7. The non-return valve

A non-return valve, also called a check valve, has the task of allowing the passage of pressurized air in one direction and completely cutting off the passage of pressurized air in the opposite direction.

Their position is usually what appears in the following symbols, so these valves allow the circulation of pressurized air upwards and cut off the passage of pressurized air downwards:

Symbols of the closed and open non-return valve.

The internal construction of these valves can be made with a sphere and a cone like that of a funnel into which the sphere fits.

When the pressurized air arrives from above, the sphere locks in the funnel thanks to the pressure of the spring and the pressurized air itself. In this position the sphere does not allow air to pass downwards:

Non-return valve closed.

Chris828, CC BY-SA 3.0 , via Wikimedia Commons.

When the pressurized air arrives from below, the sphere is lifted by the air pressure (much greater than the force of the spring) allowing the pressurized air to circulate upwards:

Non-return valve open.

Chris828, CC BY-SA 3.0 , via Wikimedia Commons.

The choke valve

This valve, also called a flow regulator, is a valve that partially closes the passage of pressurized air to allow only part of the entire air flow to circulate.

Its function is the same as that of a water tap, which allows controlling the water jet with greater or lesser flow, but applied to pressurized air.

Symbol of a throttle or flow regulating valve.

Internally, the valve is made up of a screw that brings a plug closer or further away from the pressurized air opening. The closer the plug is to the opening, the less air flow it will allow to pass through.

Internal view of a throttle or flow regulating valve.

H Padleckas, CC BY-SA 3.0, via Wikimedia Commons.

One-way throttle valve

This valve is made up of the two previous valves in parallel. Its function is to allow free passage of pressurized air in one direction and throttle the passage of pressurized air in the opposite direction.

Symbol of a one-way throttle valve.

This valve is normally used to allow the free passage of pressurized air coming from the valve to the cylinder and to throttle the escape of air from the cylinder to the valve.

Double-acting piston with regulated speed

Pneumatic pistons typically move at fast speeds, the same fast speed of air as it enters and leaves the piston chambers.

Sometimes it is necessary to reduce the speed of the piston to avoid accidents or overly aggressive thrusts. For example, the opening and closing piston of a coach door must have a slow speed so as not to hit any passenger.

To achieve the effect of slow movement of the piston, two different schemes can be followed:

1. Throttle the air inlet to the piston and leave the exhaust free.

   This scheme causes problems because the air gradually enters the piston and generates pressure until the piston moves in fits and starts. The movement is not fluid and the piston has little force in its movement.

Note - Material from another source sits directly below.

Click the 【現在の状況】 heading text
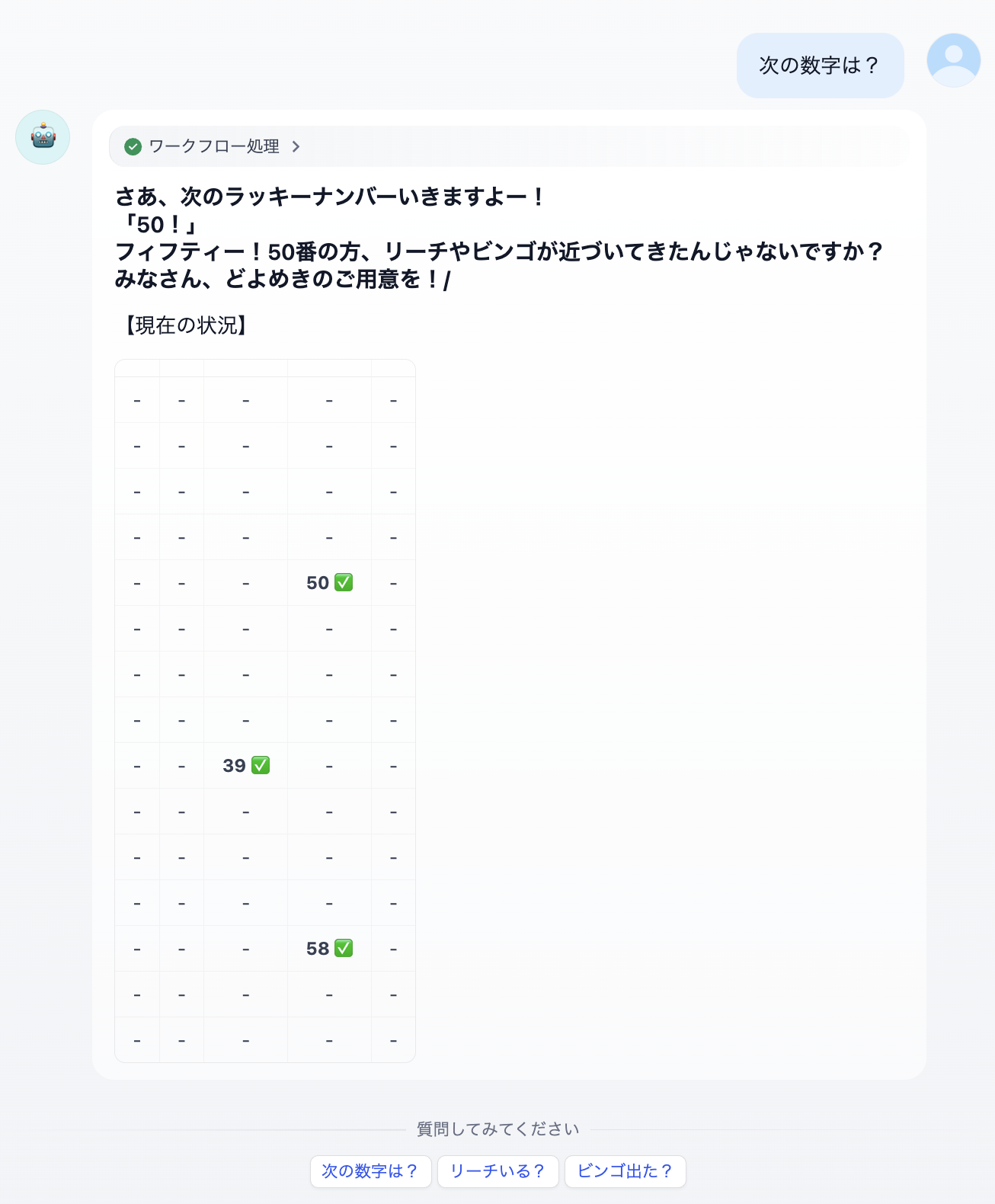This screenshot has width=995, height=1204. [186, 325]
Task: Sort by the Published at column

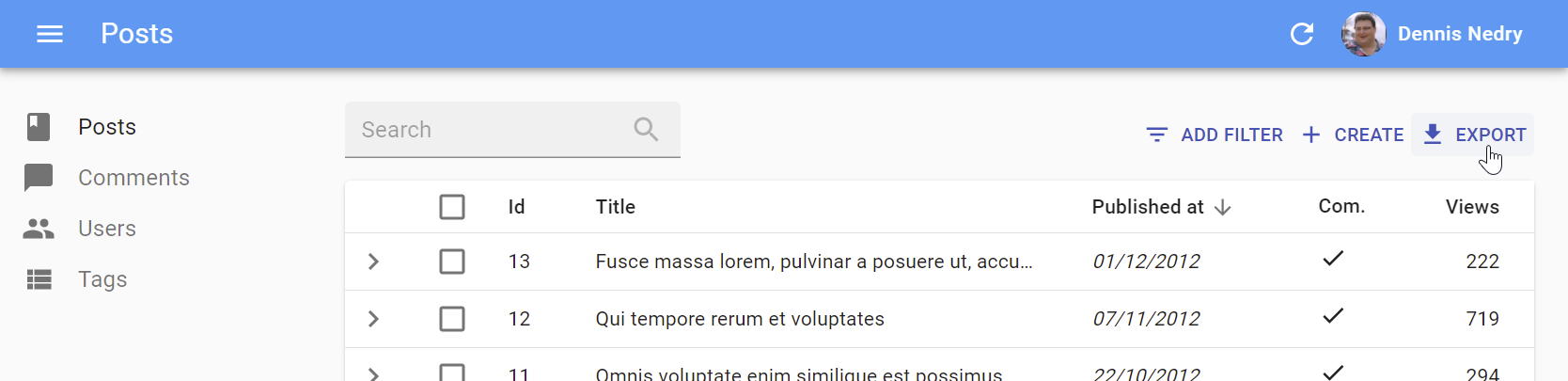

2. Throttle the air outlet to the exhaust and let pressurized air enter the piston without throttling.

   This is the scheme that is used in practice because it ensures that the piston movement is carried out smoothly, without jerking and with all the force of the cylinder.

Double-acting piston with exhaust throttle valves.

Regulated speed operation

At first the cylinder is at rest with the rod inside. The right air chamber is filled with pressurized air, forcing the rod to remain inside the cylinder.

Double-acting piston with rod inside.

Next, the 5/2 valve is activated and pressurized air begins to enter the left chamber of the cylinder. This air inlet is not throttled, so it enters with all possible speed.

There is still pressurized air in the right chamber of the cylinder, which goes out to the exhaust through the choke, so this chamber will empty slowly.

Double-acting piston with stem coming out in a regulated manner.

This slow emptying of the right chamber is what produces slow movement of the stem to the right.

Since there is pressure in both air chambers, the piston is not free to move out of its corresponding position. So if we try to move the piston by hand we will find that it continues to move slowly outward without altering its path.

Finally, the right chamber will be completely emptied of air and the stem will come out all the way.

Double-acting piston with rod outside the cylinder.

Exercises

1. Draw the symbol of a non-return valve at rest.

2. Describes the operation of a non-return valve.

   Draw the inside of the valve when it allows the pressurized air to pass through.

3. Draw the symbol for a choke valve.

4. Describe the operation of a choke valve. What is this valve for?

5. Draw the symbol for a one-way choke valve.

6. Describes the operation of a one-way throttle valve.

7. Draw the diagram of a double-acting cylinder with the regulated exit and entry speed of the rod.

8. Simulates the operation of the previous circuit.

   Pneumatics simulator.

9. Explain the operation of the above circuit. Why does the stem move slowly?

10. Draw a pneumatic diagram of a double-acting cylinder that has the stem exit speed regulated, but that allows the stem to enter at maximum speed.